PROBLEM REQUIREMENTS:
Swap "Game Reports" for "Match Reports" in the records from the line holding "Web Agency Vancouver (136, 1135)" through the end of the records, both ends included, and give back only those lines with nothing else changed. Leave the pictures out of your answer.

EXTRACTED MATERIAL:
================
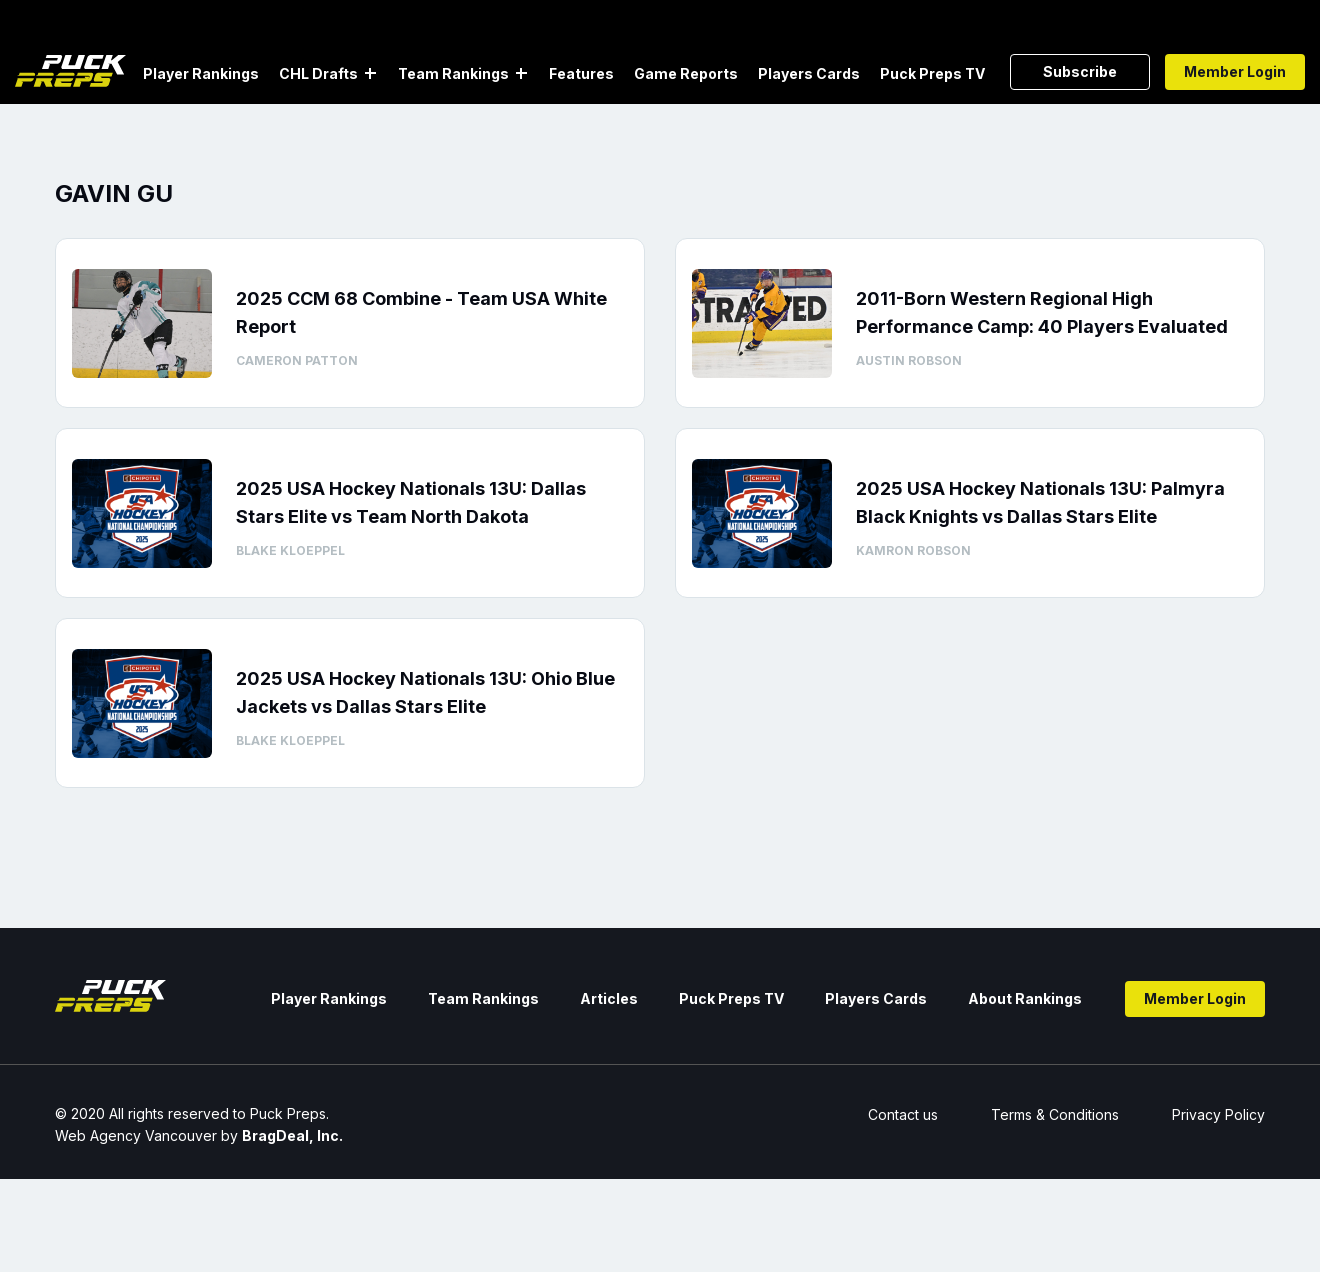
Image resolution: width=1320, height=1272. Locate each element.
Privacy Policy (1218, 1114)
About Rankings (1025, 998)
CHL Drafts (318, 73)
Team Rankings (453, 73)
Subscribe (1080, 71)
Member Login (1235, 71)
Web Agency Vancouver (136, 1135)
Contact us (903, 1114)
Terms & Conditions (1055, 1114)
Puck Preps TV (932, 73)
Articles (609, 998)
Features (581, 73)
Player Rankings (201, 73)
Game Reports (686, 73)
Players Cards (809, 73)
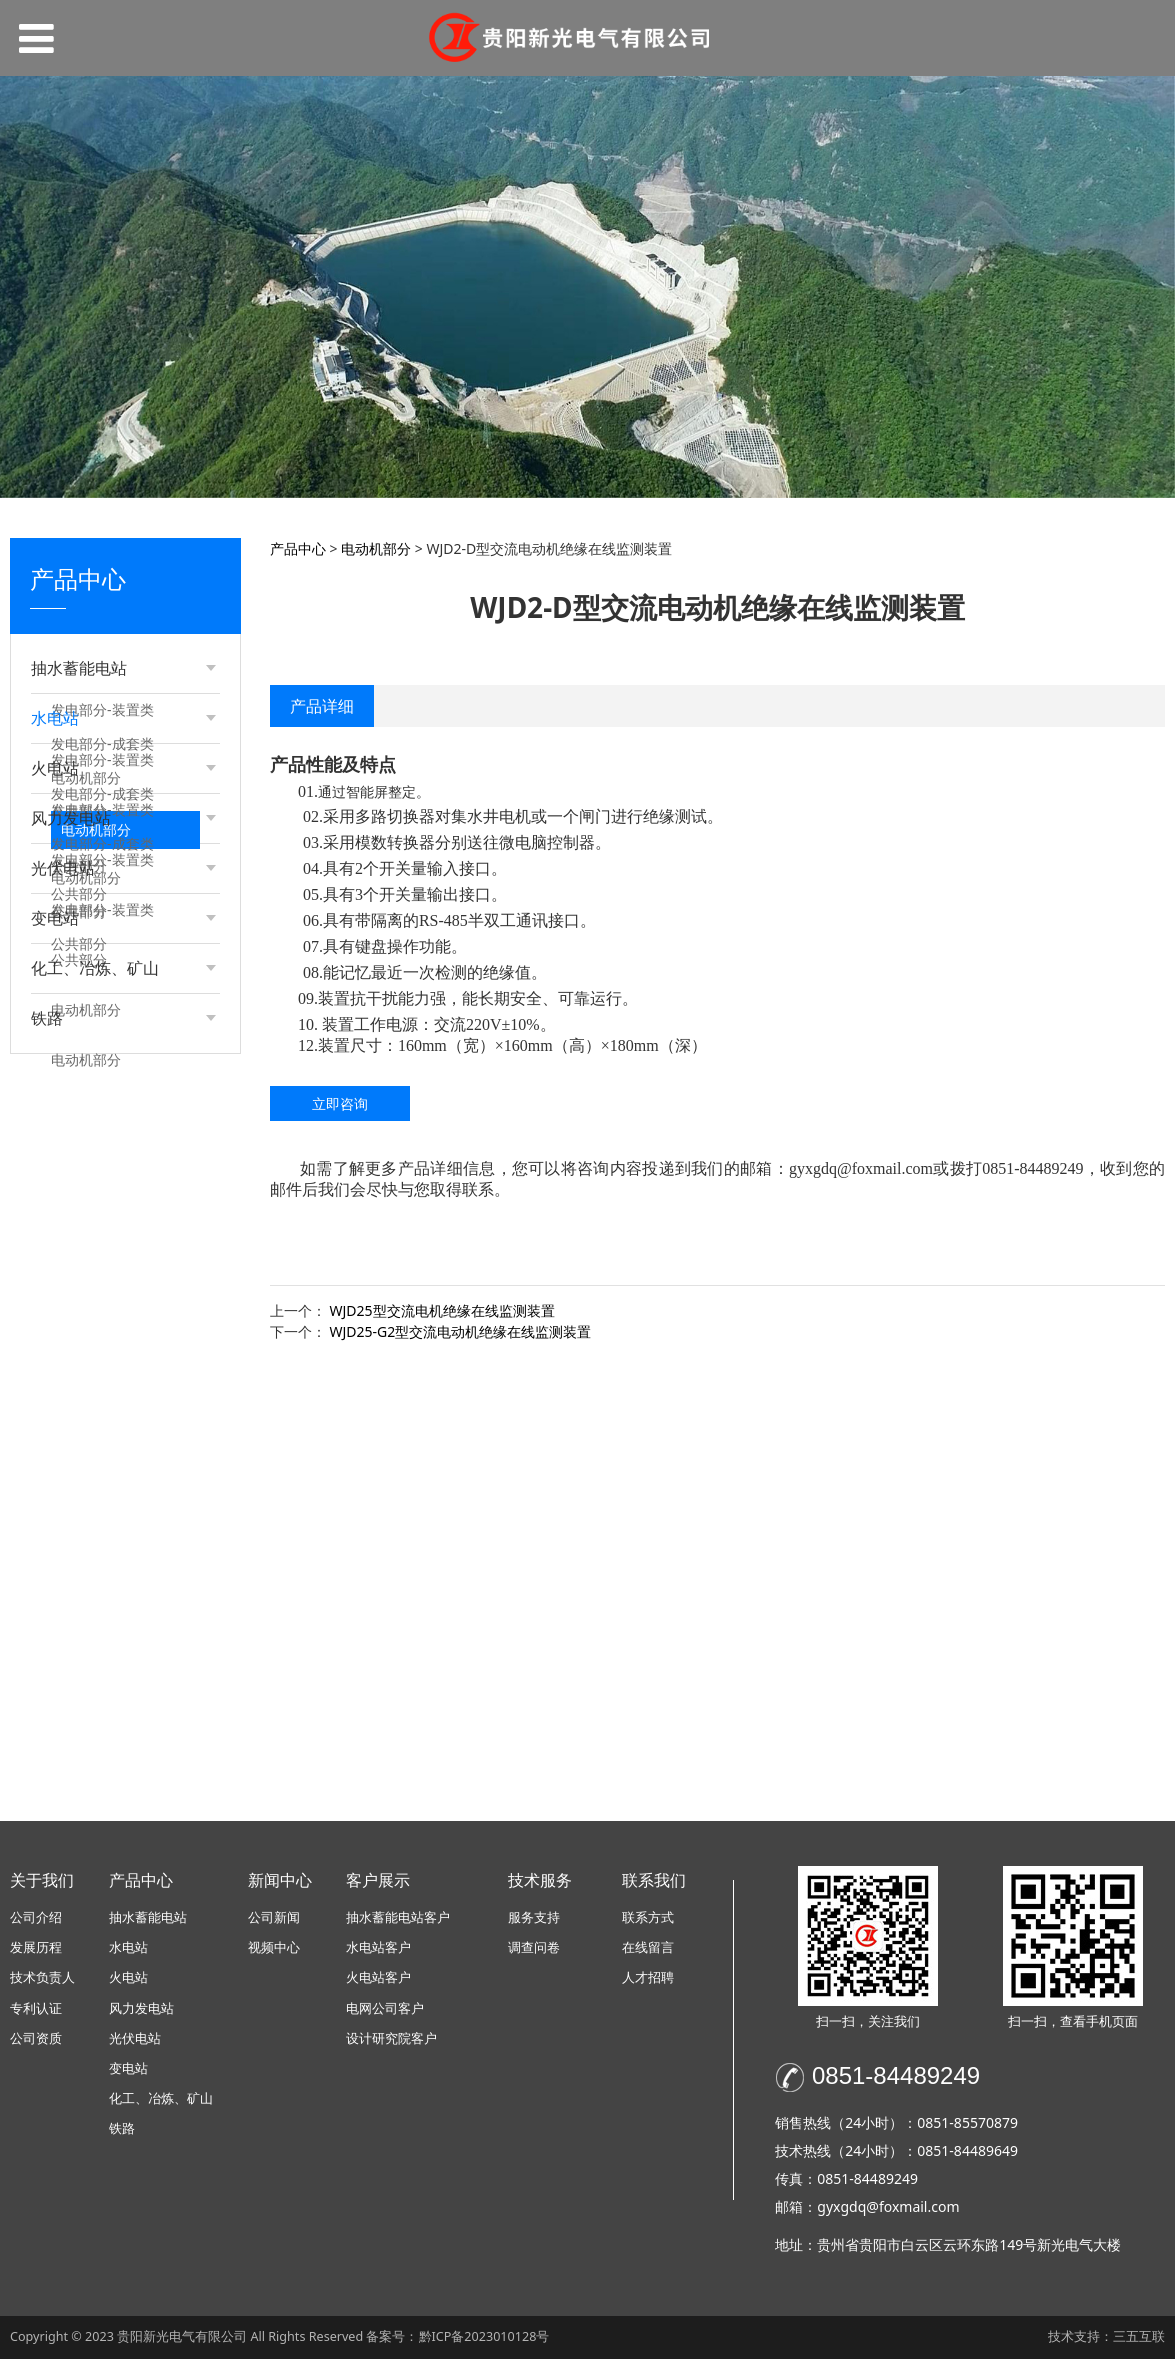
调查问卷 (534, 1954)
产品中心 (298, 548)
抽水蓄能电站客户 (398, 1923)
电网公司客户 (385, 2014)
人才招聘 (648, 1984)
================
FINAL ANSWER:
Web Agency Vancouver (136, 1135)
Contact us (903, 1114)
Terms & Conditions (1055, 1114)
Puck Preps TV (932, 73)
Articles (609, 998)
Features (581, 73)
Player Rankings (201, 73)
Match Reports (686, 73)
Players Cards (809, 73)
调查问卷 (534, 1954)
产品中心 (298, 548)
抽水蓄能电站客户 (398, 1923)
电网公司客户 (385, 2014)
人才招聘 (648, 1984)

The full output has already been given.